On ajoutera que même si le recourant n'avait pas agi dans le cadre de l'administration de la société, en revêtant la qualité de gérant sans en assumer la fonction dans les faits, ̶ ce qui n'est pas le cas en l'occurrence ̶ , il aurait alors méconnu l'une des attributions intransmissibles et inaliénables que lui confère l'art. 810 ch. 4 CO, soit l'exercice de la haute surveillance sur les personnes chargées de la gestion, pour s'assurer notamment que celles-ci observent la loi, les règlements et les instructions données. Le Tribunal fédéral a d'ailleurs jugé que celui qui se déclare prêt à assumer un mandat d'administrateur, tout en sachant qu'il ne pourra pas le remplir consciencieusement, viole son obligation de diligence (TF 9C_344/2011 du 3 février 2012 et jurisprudence citée : ATF 122 III 200 consid. 3b ; cf. RDAT 2003, II, p. 243 et sv. consid. 2.4) et engage sa responsabilité.
Quant aux autres moyens avancés par le recourant dans ses écritures, notamment le fait qu'il ne percevait aucune rémunération pour son mandat de gérant-président, qu'il ne possédait pas de part dans la société ou qu'il agissait pour le compte de son employeur O.________, ils sont sans pertinence au regard de l'art. 52 AVS.
En définitive, en violant son obligation de veiller au paiement de l'entier des cotisations sociales par U.________, le recourant a commis une négligence grave, causant un dommage à l'intimée. Les conditions de sa responsabilité à l'égard de la caisse intimée sont par conséquent réalisées.

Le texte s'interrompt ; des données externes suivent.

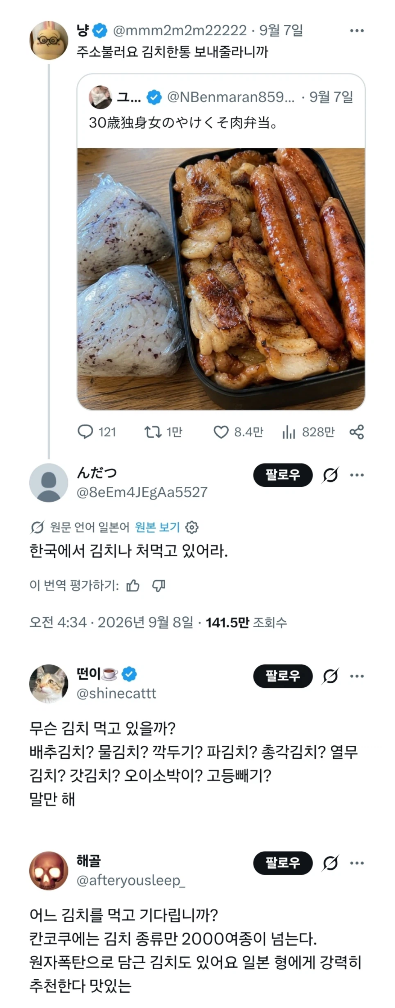Tap the retweet icon with 1만 count
The height and width of the screenshot is (1008, 395).
[153, 432]
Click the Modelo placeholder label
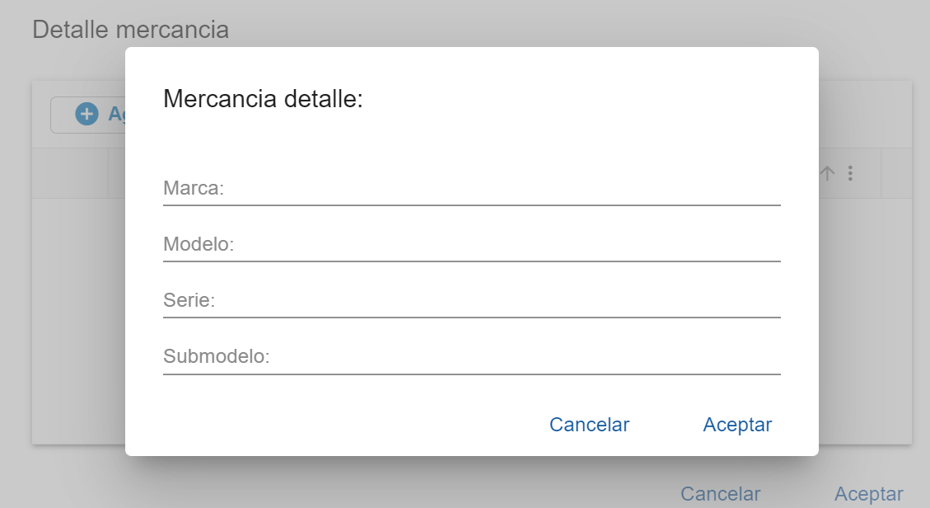 point(199,244)
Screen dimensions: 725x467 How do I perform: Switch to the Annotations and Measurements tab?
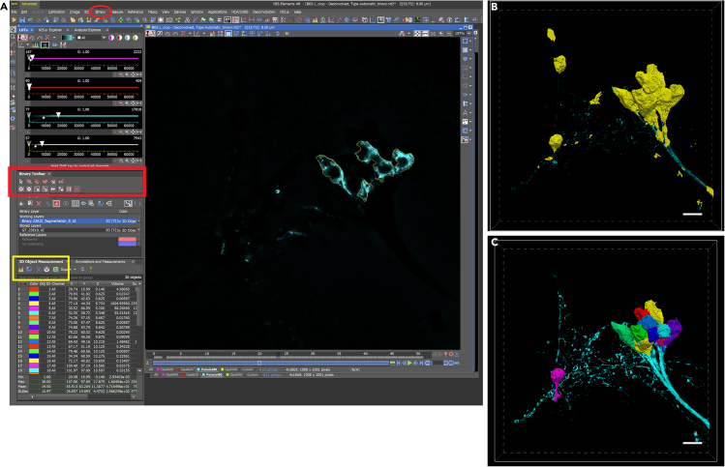[x=101, y=261]
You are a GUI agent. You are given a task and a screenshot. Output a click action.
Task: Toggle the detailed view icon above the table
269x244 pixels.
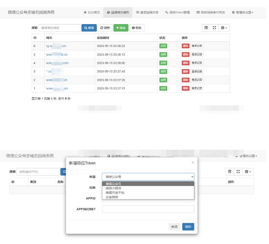[206, 28]
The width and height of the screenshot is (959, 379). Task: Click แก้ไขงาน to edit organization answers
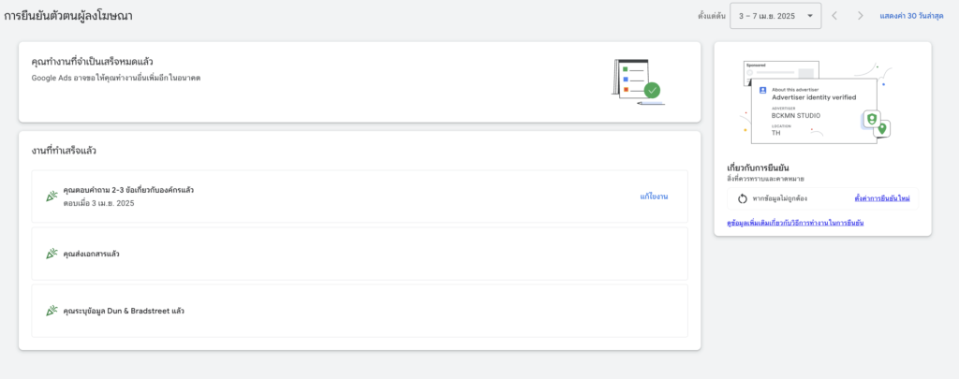653,197
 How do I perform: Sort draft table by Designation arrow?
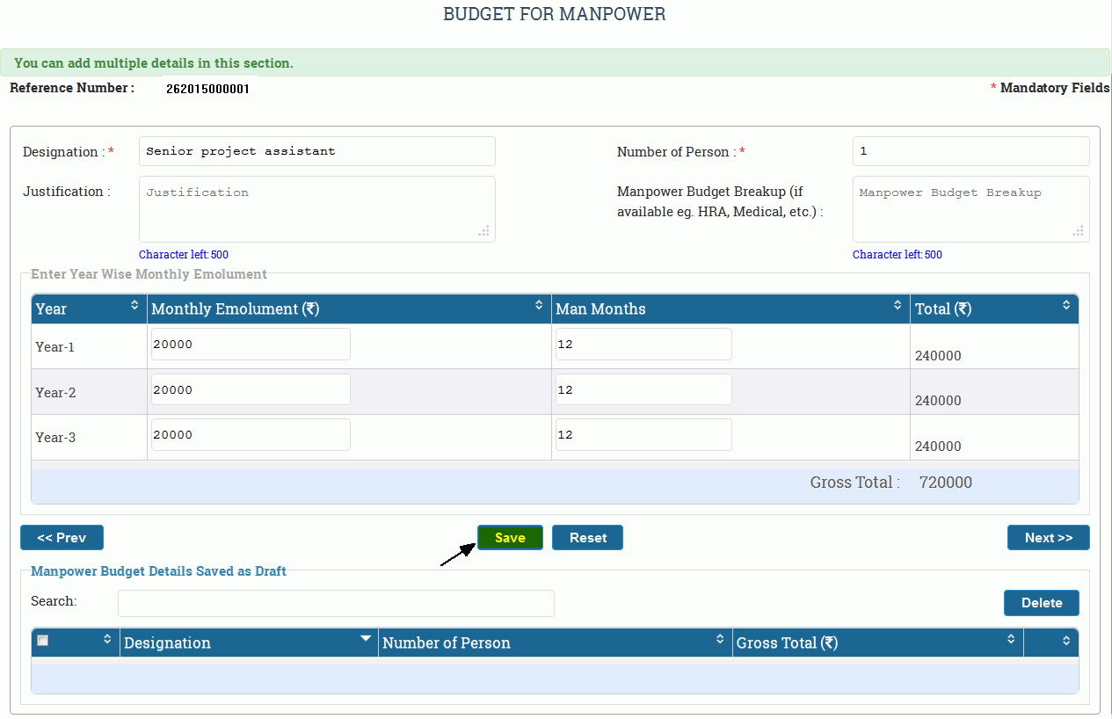point(366,639)
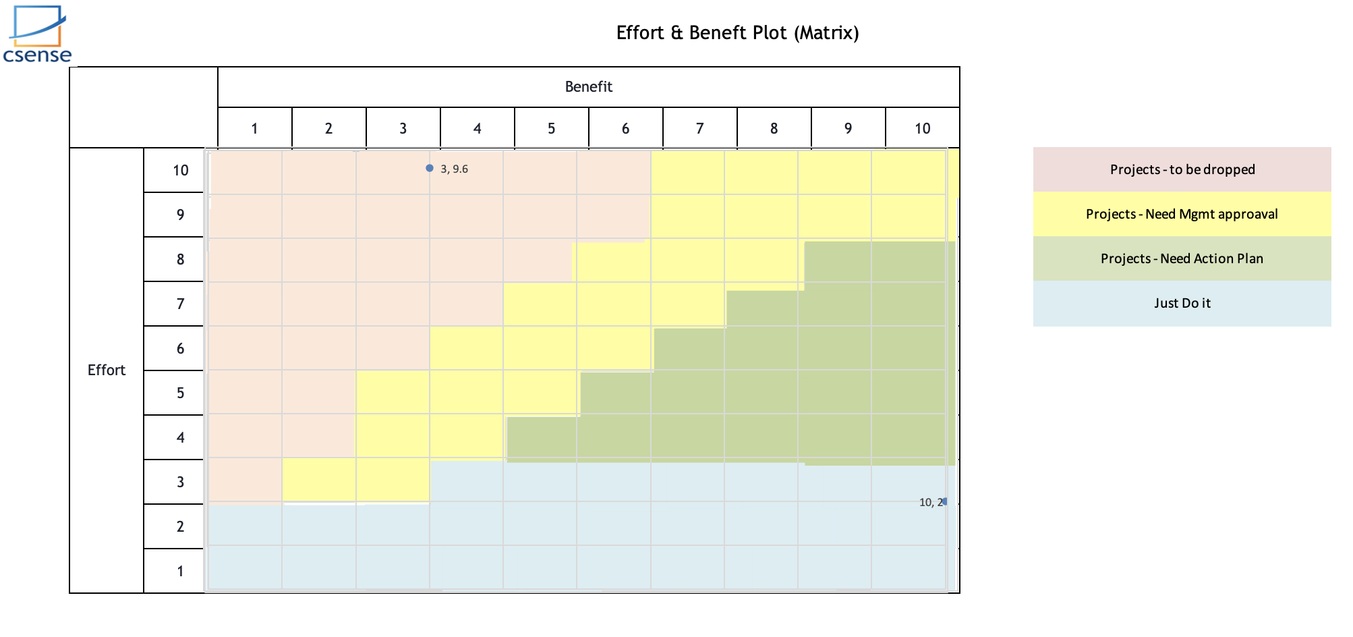1353x637 pixels.
Task: Select the blue data point labeled 10, 2
Action: pos(945,501)
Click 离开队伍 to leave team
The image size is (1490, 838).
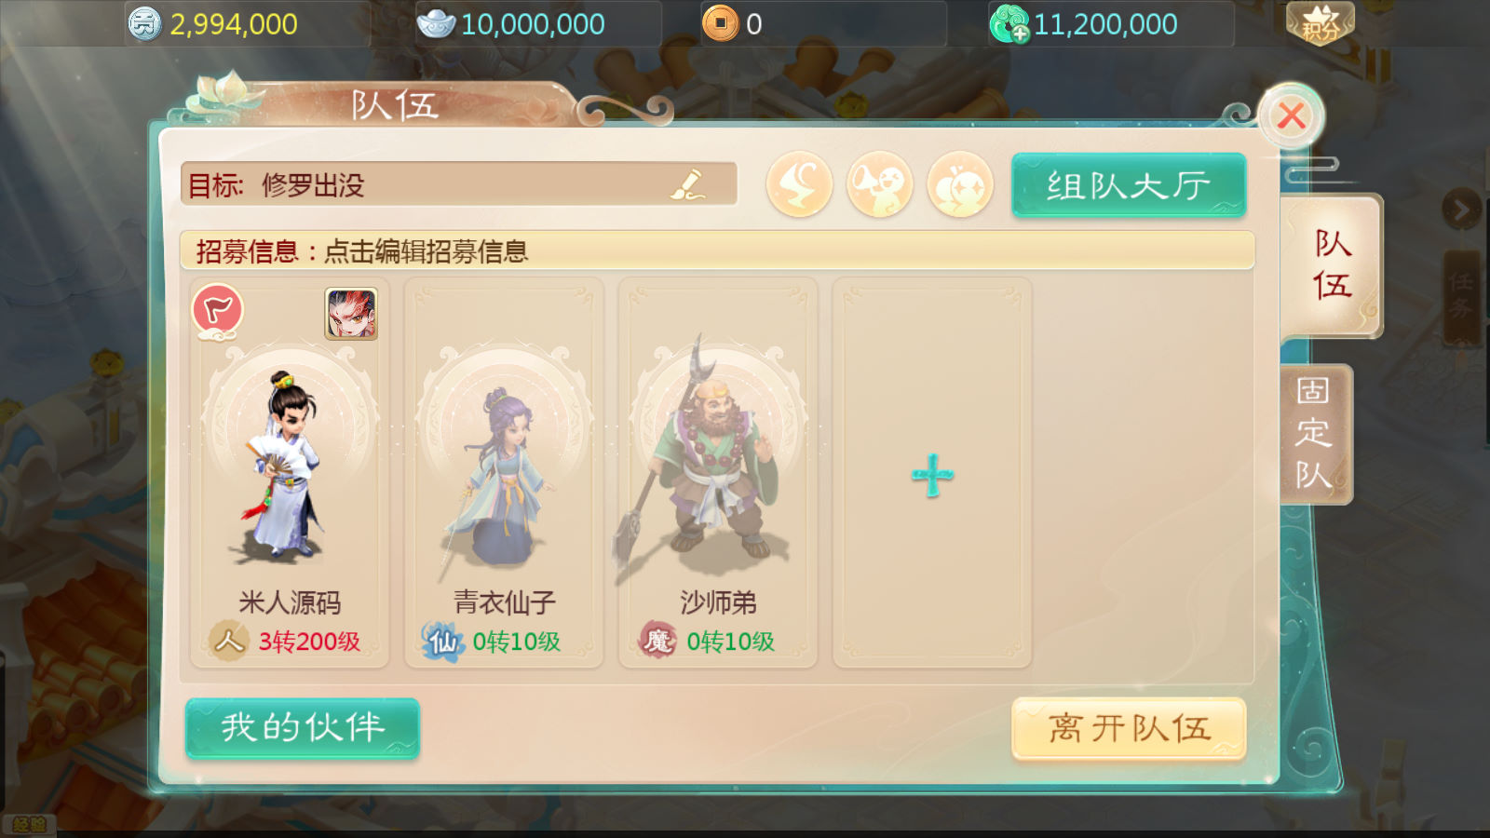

a) Vu ce qui précède, les conclusions du recourant sont mal fondées et c'est à juste titre que la caisse a exigé de lui la réparation d'un dommage à hauteur de 8'871 fr. 90. Il s'ensuit que le recours doit être rejeté et la décision entreprises confirmée.
b) En vertu du droit fédéral, la procédure est gratuite (art. 61 let. a LPGA). Il n’y a pas lieu d’allouer des dépens, ni au recourant, qui succombe (art. 55 al. 1 LPA-VD et 61 let. g LPGA), ni à la Caisse, qui, ̶ au demeurant non assistée d'un mandataire professionnel ̶ , n’y a pas droit comme assureur social (ATF 128 V 323)
Par ces motifs, la juge unique prononce :
I. Le recours est rejeté.
II. La décision sur opposition rendue le 8 décembre 2016 par la Caisse AVS M.________ est confirmée.
III. Le présent arrêt est rendu sans frais ni dépens.
La juge unique : La greffière :
Du
L'arrêt qui précède est notifié à :
OFAS (Office fédéral des assurances sociales),
par l'envoi de photocopies.
Le présent arrêt peut faire l'objet d'un recours en matière de droit public devant le Tribunal fédéral au sens des art. 82 ss LTF (loi du 17 juin 2005 sur le Tribunal fédéral ; RS 173.110), cas échéant d'un recours constitutionnel subsidiaire au sens des art. 113 ss LTF. Ces recours doivent être déposés devant le Tribunal fédéral (Schweizerhofquai 6, 6004 Lucerne) dans les trente jours qui suivent la présente notification (art. 100 al. 1 LTF).